The professional certification interview is essentially a testing of whether a person has learned from being confronted enough to be allowed to officially confront others in person and in the writing of official student evaluations that will persist in files to verify clinical education competence. The ability to confront others with piercing accuracy, perspicacious timing, courageous initiative, and deep empathy still stands as a fundamental skill in the certification of both chaplains and clinical spiritual educators.
Besides these aspects of integration, certifiers of clinical educators are accustomed to test the applicant’s distinction between clinical education and therapy or counseling. It takes deft confrontation after careful observation to make this determination in a few certification minutes. Does this applicant for certification keep the sometimes-blurry lines as clear as possible between therapy and education? There seems to be a strong temptation on the part of budding educators to practice group therapy rather than group clinical education. Therapy in this context means helping another person recognize and heal aspects of their personality and relational functioning to improve the success and satisfaction of their lives. Clinical education here is helping caregivers to improve their care relationships through actual experience of caring for people and communal reflection on that improving care. The one is about getting help for oneself, the other about helping people improve their care of others. Even when an applicant has incorporated that distinction into their theory, there is still a tendency to engage in curative interventions in the group instead of recognizing and referring them to counseling or therapy. Some certification interventions intended to confront the slide into therapy can be, for example:
It seems like you lost sight for a time, of the educational goals of student CW.

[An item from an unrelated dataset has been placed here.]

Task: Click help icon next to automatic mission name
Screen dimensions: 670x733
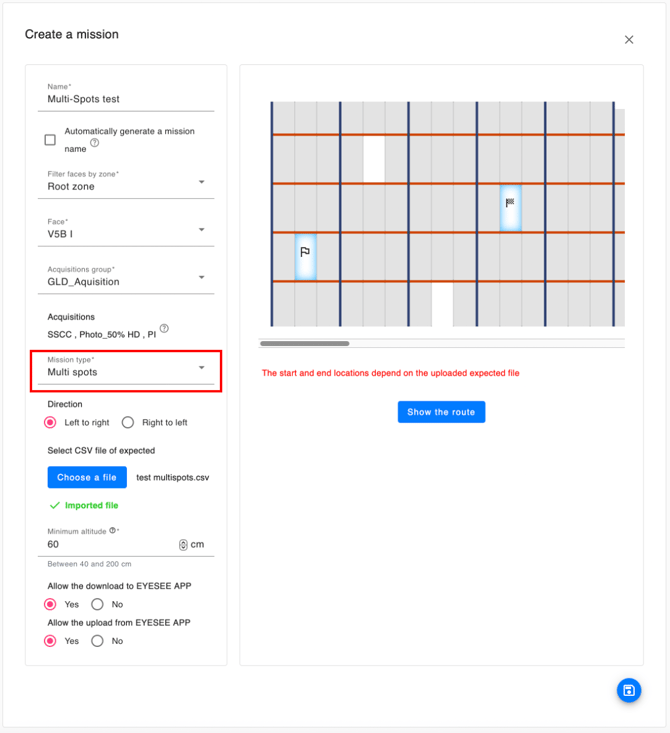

What was the primary goal of your own that seemed so important?
How did you deal with WG’s current and historical indicators of a drinking problem/co-dependence?
Are you satisfied with how you met GR’s apparent OCD ‘freezing’ in that second week group?
How did you feel during BG’s rage event in that pivotal group session?
On occasion it becomes prescriptive to ask an applicant for distinctions between their definitions of therapy, education, and consultation vs. certification as well. Keeping these clear in one’s mind can be a milestone in becoming a clinical educator.
Clinical education as a chaplain is transformative for those who choose to engage and even embrace it in supervised group education. Training formation for a career of supervising, organizing, and maintaining that kind of experiential group education is even more shaking and transformative. Weak education as an educator has great potential to do harm to students if they are prematurely certified, as well as dilute the depth of their clinical supervision for their career. If they then find their way onto certification committees the process of diminishing the entire field ensues. It takes considerable care to make the decisions of a person’s readiness for such a career in certification meetings. Sorting the capacity of applicants for both certification as chaplains on the one hand, and as clinical pastoral educators on the other, will only be done with consistent, persistent confrontation by those who have gone before. And it is extremely sensitive, intricate, and important work.